Lewinsky says she was given a lie for testimony Source says intern told to say she visited Currie


WASHINGTON -- Monica Lewinsky is claiming that President Clinton told her at a private meeting late last month that she could testify in the Paula Corbin Jones lawsuit that her visits to him at the White House were to see his secretary.

She says he also suggested that she could avoid testifying by moving to New York City.

This recent account of the White House meeting in late December, two weeks after she was ordered to testify in Jones' sexual misconduct suit against Clinton, was described by an associate of Lewinsky who has spoken with her and by others who know Lewinsky's version of what happened.

Clinton has not provided an account of any discussions he might have had with Lewinsky, a 24-year-old former White House intern who reportedly has said in secretly recorded conversations that she had a sexual relationship with the president.

But in the week since her reported allegations became public, Clinton has said he never told anyone to lie and he did not have a sexual relationship with her.

What Lewinsky has offered to tell Kenneth W. Starr, the independent counsel, in exchange for immunity from prosecution is the subject of secret negotiations between her lawyer and Starr's office.

The reconstruction of events in the weeks before and after the December meeting, based on interviews with executives, associates of Lewinsky, lawyers involved in the case and White House aides, indicates that she was preoccupied with her employment difficulties that month and with the call to testify in the Jones case.

According to her associate, Lewinsky said that Clinton sought to reassure her at the meeting, after she described how she had just been rejected by American Express on Dec. 23 for a job in New York City.

Thomas Schick, the executive vice president for corporate communications at American Express, said in an interview that he told Lewinsky just before Christmas that she lacked the experience to work in his department.

Lewinsky had told the Pentagon in November that she planned to leave her job in its office of public affairs.

But she received no offers from two other firms at which she sought jobs: Revlon and Young & Rubicam, an advertising agency, according to company executives, an associate of Clinton friend Vernon Jordan, and lawyers involved in the investigation.

On Jan. 7, Lewinsky signed her affidavit in the Jones case. In it, Lewinsky stated she had not had sexual relations with Clinton.

Ten days later, Robert Bennett, the president's lawyer, tried to use it to block questions about the president's relationship with Lewinsky, according to lawyers involved in the Jones lawsuit, arguing that the affidavit made the questions irrelevant.

On Jan. 8, Jordan, who is on the Revlon board, called the company on Lewinsky's behalf, furthering an effort he began a month earlier, according to a lawyer involved in the case.

A few days later, Revlon offered her a job, which was to begin later in January. But on Jan. 21, it became public that Linda R Tripp had recordings of Lewinsky alleging the affair with Clinton.

That same day, Revlon rescinded its job offer.

Jordan has acknowledged helping Lewinsky at Revlon.
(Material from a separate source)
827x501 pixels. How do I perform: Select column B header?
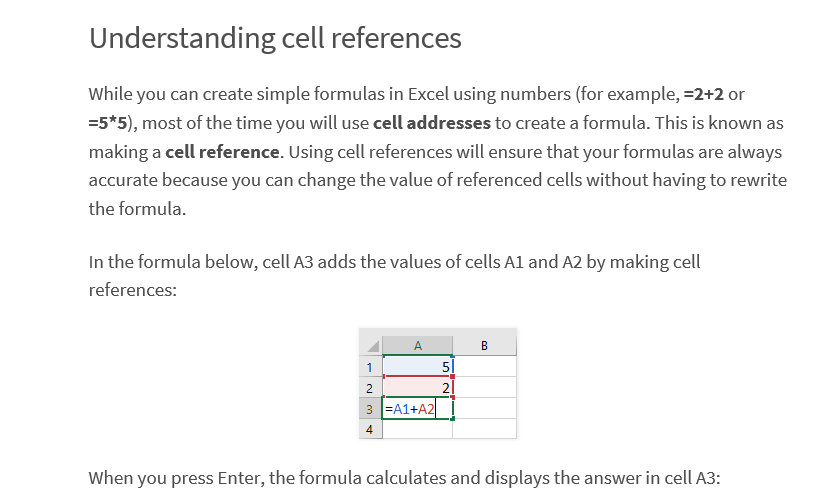484,345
He has said that he helped many young, promising individuals over the years. He also has said that Betty Currie, the president's personal secretary, asked him to help Lewinsky. But he has declined to answer specific questions publicly.

It is not clear whether Lewinsky has said that Clinton knew she had been subpoenaed before the December meeting.
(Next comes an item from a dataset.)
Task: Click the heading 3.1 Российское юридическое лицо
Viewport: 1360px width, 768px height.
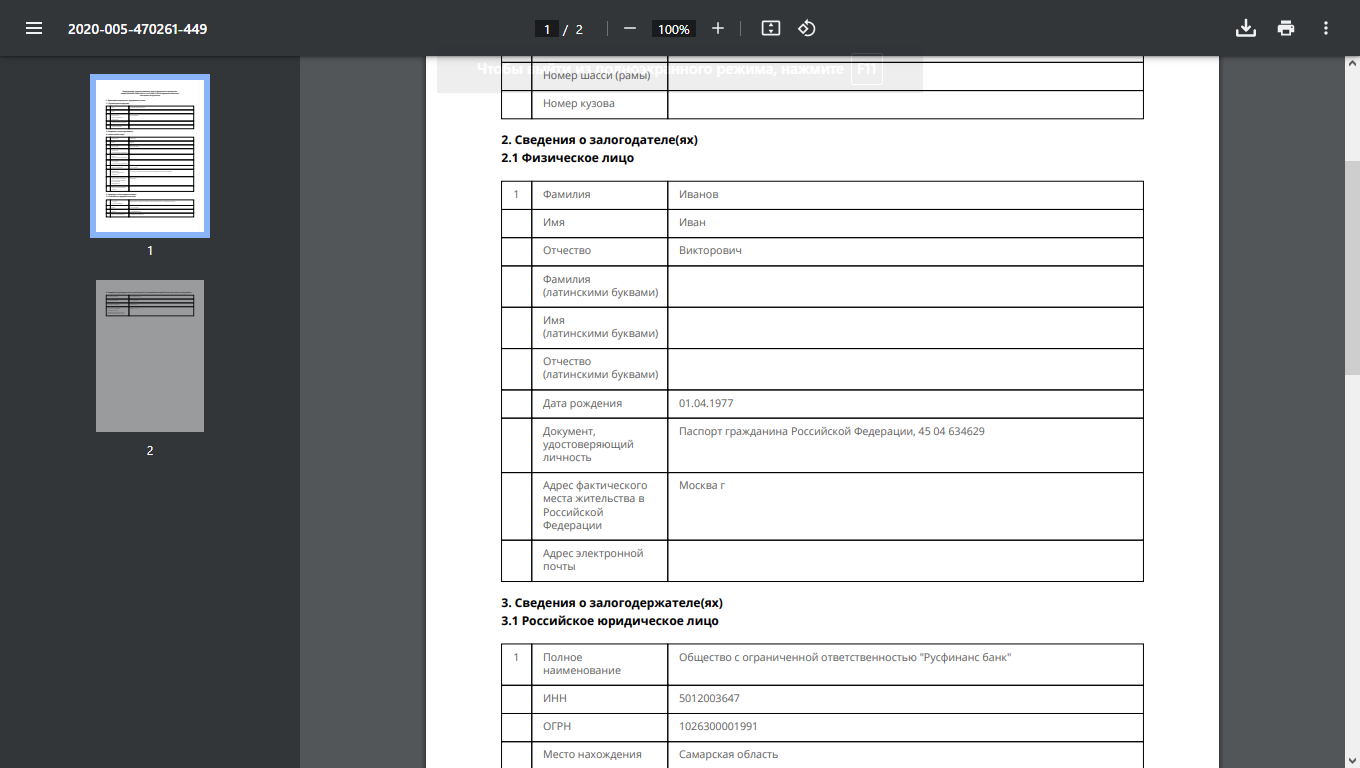Action: click(x=609, y=621)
It would be ethically questionable for a defendant in a civil lawsuit to discuss the case with a potential witness subpoenaed by the plaintiffs, lawyers said. Bennett, Clinton's lawyer, did not return a call yesterday seeking comment.

Starr is investigating whether the president or Jordan asked Lewinsky to lie in the Jones case.

Lanny Davis, a White House special counsel, said last night that he could not comment because White House lawyers had not provided him with answers to questions about Lewinsky, submitted earlier in the day.

Another spokesman, Barry Toiv, said that he too had talked to a White House lawyer. "I'm not going to be able to help you with details," he said. But Toiv then repeated Clinton's earlier denials.

"The president has emphatically denied that he had a sexual relationship with Lewinsky, and he has also stated emphatically that he has never told anybody to do anything but tell the truth."

William Ginsburg, Lewinsky's lawyer, said he could not comment because it would violate the attorney-client privilege.

In Lewinsky's account, Clinton told her in the late December meeting not to worry about being drawn into the lawsuit, the associate said. According to this version, Clinton told Lewinsky that, if asked, she could describe her White House visits as meetings with Currie.

And Lewinsky said he suggested that she could avoid testifying in the Jones lawsuit if she lived in New York, where she was seeking employment, according to the account.

Under federal rules, Lewinsky could not escape complying with a subpoena issued in connection with the Jones lawsuit in federal court in Arkansas simply by living in New York. But a move from Washington to New York could have made it more difficult for Jones' lawyers to find her.

Currie testified before the grand jury Tuesday. She has refused to publicly answer specific questions.

In the investigation by Starr, grand jury subpoenas prepared by his office compel witnesses to produce any information they have on a list of figures, including Bennett and Bruce Lindsey, a White House deputy counsel who has been working on the Jones case.

Davis, the White House special counsel, did not respond to questions about Lindsey's involvement in the case.